— Dataset extract —
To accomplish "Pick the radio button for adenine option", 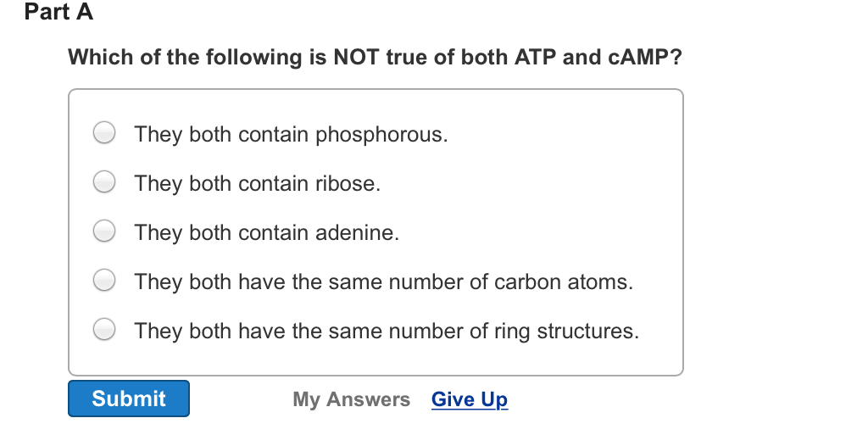I will (x=104, y=231).
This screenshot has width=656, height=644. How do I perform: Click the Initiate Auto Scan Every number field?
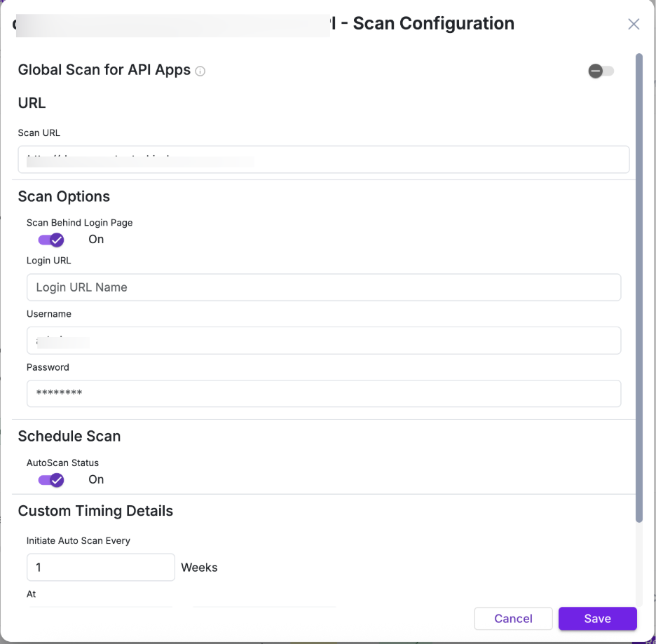(100, 568)
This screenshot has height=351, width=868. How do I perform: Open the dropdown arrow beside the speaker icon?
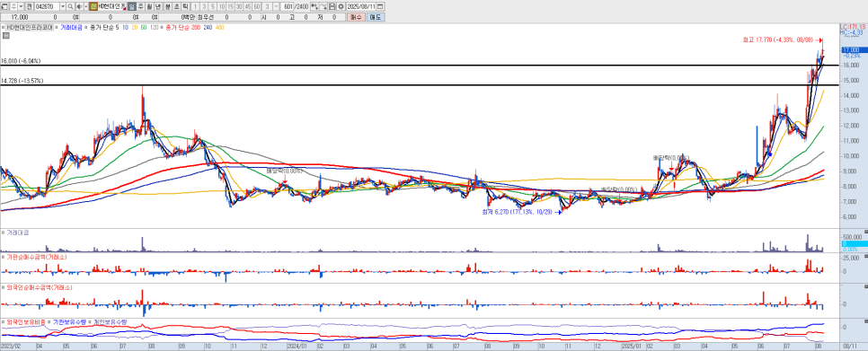tap(85, 6)
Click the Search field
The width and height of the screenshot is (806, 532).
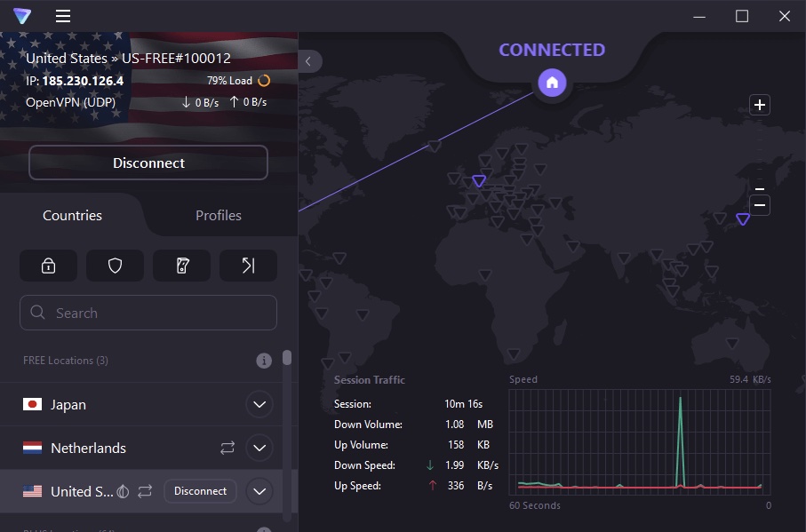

— Task details —
Please print exactly the lines from the one holding "This screenshot has height=351, width=868." through the final line of the data above, including both, and skip all pictures.

— Reply to the exercise —
This screenshot has height=351, width=868. How do I perform: Open the dropdown arrow beside the speaker icon?
tap(85, 6)
Click the Search field
The width and height of the screenshot is (806, 532).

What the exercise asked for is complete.